Beaucoup de théorie, de dates, de notions physiologiques avant de passer à la pratique des premiers rituels de salut. « Ces élèves devront valider une unité d’enseignement à la fin du semestre en réussissant un examen écrit et une épreuve physique. Beaucoup d’entre eux ne continueront pas le Karaté et participeront à d’autres arts martiaux. »
 
L’I.B.U. propose à ses 2000 étudiants quatre niveaux d’enseignement et il faudra attendre la classe de 15 heures pour voir arriver des élèves ceintures noires, confirmés en Karaté. Parmi les arts martiaux enseignés à l’Université, on retrouve le Judo, le Kendo, l’Aïkido, le Shorinji Kempo, le Kyudo, le Naginata et également le Karaté. Les plus populaires sont le Kendo et le Judo avec plus de 200 élèves par classe.
 
 Restauration de vieux manuscrits 
Le Naginata n’est pas en reste avec une centaine d’inscrits et un club du soir, dirigé par Senseï Kimura Yashiko, experte et pratiquante depuis plus de 50 ans et Kyoshi de Naginata (l’un des degrés les plus élevés). Elle enseigne à l’I.B.U. depuis l’ouverture de l’université il y a 27 ans : « La majorité des élèves de ce cours sont des débutants, mais certains d’entre eux telles que mesdemoiselles Okadarisa et Takase pratiquent le Naginata de façon plus sérieuse ». Ce sont en effet les seules personnes à porter le Keikogi et le Hakama, la tenue traditionnelle. « Elles ont pour but de se spécialiser dans cet art martial : ici, il y a un dojo, un club du soir, des cours théoriques sur l’histoire et les maîtres de Naginata, des cours techniques sur l’arme en elle-même et beaucoup de cours pratiques.

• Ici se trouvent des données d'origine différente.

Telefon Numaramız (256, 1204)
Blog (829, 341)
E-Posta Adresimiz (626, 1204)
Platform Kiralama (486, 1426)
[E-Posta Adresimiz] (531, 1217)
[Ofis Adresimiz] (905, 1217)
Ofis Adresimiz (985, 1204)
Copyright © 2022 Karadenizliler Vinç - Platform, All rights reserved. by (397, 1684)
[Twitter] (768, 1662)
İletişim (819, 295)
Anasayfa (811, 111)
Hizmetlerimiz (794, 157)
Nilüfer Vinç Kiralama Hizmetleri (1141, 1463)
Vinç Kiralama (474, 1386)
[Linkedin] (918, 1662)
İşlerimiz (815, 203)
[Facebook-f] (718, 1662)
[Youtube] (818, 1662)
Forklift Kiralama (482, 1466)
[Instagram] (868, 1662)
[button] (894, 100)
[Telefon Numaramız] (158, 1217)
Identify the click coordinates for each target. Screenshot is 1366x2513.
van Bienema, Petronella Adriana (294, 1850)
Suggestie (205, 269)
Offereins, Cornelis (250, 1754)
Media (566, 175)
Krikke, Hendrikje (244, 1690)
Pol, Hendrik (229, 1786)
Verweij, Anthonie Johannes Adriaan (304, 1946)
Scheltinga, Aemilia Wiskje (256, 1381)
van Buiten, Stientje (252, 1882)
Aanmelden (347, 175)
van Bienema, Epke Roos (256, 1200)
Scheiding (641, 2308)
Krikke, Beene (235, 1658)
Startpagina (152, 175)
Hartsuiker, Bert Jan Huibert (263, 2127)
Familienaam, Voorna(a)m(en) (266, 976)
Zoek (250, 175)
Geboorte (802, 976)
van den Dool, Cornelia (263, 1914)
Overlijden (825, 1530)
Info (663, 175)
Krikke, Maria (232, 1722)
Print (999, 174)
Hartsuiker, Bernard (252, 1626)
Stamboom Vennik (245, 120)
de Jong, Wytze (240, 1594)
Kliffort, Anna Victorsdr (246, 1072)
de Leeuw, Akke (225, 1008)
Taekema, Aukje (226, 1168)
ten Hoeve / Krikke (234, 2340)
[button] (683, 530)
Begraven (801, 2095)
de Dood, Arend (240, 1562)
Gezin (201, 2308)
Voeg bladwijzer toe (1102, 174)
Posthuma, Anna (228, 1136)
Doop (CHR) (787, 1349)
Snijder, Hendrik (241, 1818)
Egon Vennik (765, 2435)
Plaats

L’I.B.U. propose donc un programme complet et très dense à celui qui vient pour se spécialiser. »
 
Les étudiants sont principalement japonais mais certains étrangers participent au cours. Nous retrouvons justement au détour des jardins de l’Université un jeune français de 28 ans : Baptiste Tavernier, invité par la fédération internationale de Naginata. Arrivé il y a cinq ans, il est resté à l’I.B.U. et a intégré le pôle de recherche scientifique : « Le pôle était encore, il y a quelques années, la propriété du Nippon Budokan mais s’est rattaché à l’I.B.U. afin de travailler de concert.
 
Ce pôle est chargé de traduire, interpréter et éditer des ouvrages anciens sur les arts martiaux. Plus rare encore, nous avons également pour mission de restaurer de vieux manuscrits ! Certains écrits sur les arts martiaux sont inédits, et nous devons tout faire pour les rendre connus. Nous travaillons actuellement sur une traduction complète de Hyoho Sanjugo Kajo de Miyamoto Musashi, recueil écrit avant le célèbre Go Rin No Sho (traité des cinq roues). »
 
Il m’est malheureusement impossible de visiter le centre de recherche pour des raisons de sécurité. L’université est très sensible à son image et durant toute ma visite, je suis suivi de près par deux secrétaires chargés de vérifier ce que je fais.